Now back to the best part of this episode, the baleful Devil's Night banquet. It's always a pleasure to see the great John Carroll Lynch make a return to AHS, and here he gets to riff on playing John Wayne Gacy, right down to the face-paint and dopey twang. Our maniacal master of ceremonies, James March, has rounded up the ragtag assemblage of serial murders to do one thing. Partake in a gruesome multi-murder gangbang! That they do when, in high spirits, they all take turns repeatedly butchering some bystanding lamb that they've culled just for one glorious sacrificial evening. The poor bastard ends up getting savagely impaled more times than Nina Hartley, left in a similar gnarly heap of eviscerated gunk. A pretty cool scene, no doubt, even if like the rest of the chapter, the violence was quite tempered. Pretty shockingly low-key for Halloween episode, let's be frank. More egregious perhaps, is not only how late in the day the party finally arrived, but how the whole soiree turned out to be nothing more than a besotted hallucination of our untrustworthy lead POV, John Lowe. Talk about wasted spirits!

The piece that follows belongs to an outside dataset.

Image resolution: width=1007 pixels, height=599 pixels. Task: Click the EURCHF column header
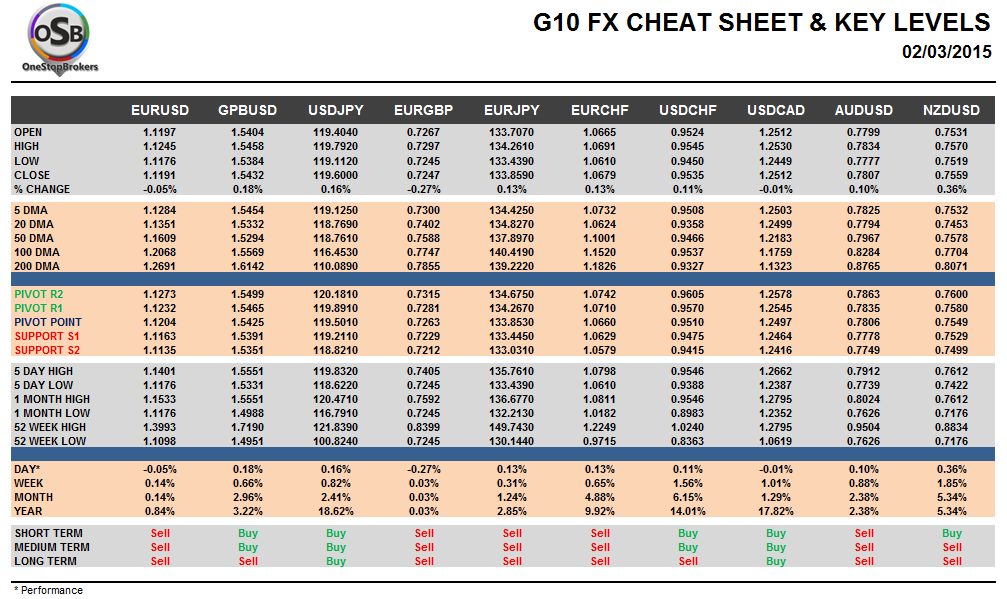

So what do you think, was it all really just a drunken dreamscape? All in all, I think "Devil's Night" had its moments, but for an expectedly challenging and charged-up Halloween stint, it felt relatively tame. I dug the campy and sexy Sapphic exchanges between Gaga and Sevigny, but am not so sure I like the idea of Alex becoming a vampire. I still hold belief that she'll end up being the emotional nucleus of the season, so I'm definitely not willing to give up on her story arc yet. As for the butcher's bash itself, I certainly dig the serial-killer showdown at the end, even if it too felt a bit bereft festivity wise. The idea to hedge a way into corralling that lecherous lineup was no doubt a cool one, I only wish it was gotten to sooner in the 60 minutes and gave us a little more unbridled ruckus to relish. Also, is it me, or did the total absence of Iris, Donovan, Will Drake and Ramona strike you as a bit odd? Especially after playing vital roles last time out. Oh well, let's see if "Room Service" can atone with the f*cked up flavor of a delectable dish next week!

KILL OF THE WEEK: I suppose the honor has to go to the super-killer-gangbang, where upon our hall of fame serial murders, loaded on absinthe, repeatedly stab a hapless victim many times over until he's reduced to a gloppy mound of red sauce.


  • A bashed in face, gooey pulp matter and caved in skull.
  • A wall of blood leaking from the ceiling.
  • Throated dog, blood all over.
  • Repeated knife stabbings.
  • Slit peck, bloodsucking, mouth covered in blood.

WTF CHARACTER MOMENT: Alex. Why the hell bring Holden back to the Cortez. Why schmooze with The Countess? And why oh why abandon your family and choose the eternal life of a darkened-soul on the hollow promise of reuniting with your half-dead son? Get it together bitch!

MOST BIZARRE SCENE: Not sure about you, but I found the whole Alieen Wuornos to be way overdone, with Lily Rabe's histrionics crossing the boundaries into SNL type parody. Bad blood between Theron and Ryan Murphy? Didn't they own the same house at one point? Hmm. Odd indeed.

Extra Tidbit: Thoughts on Devil's Night?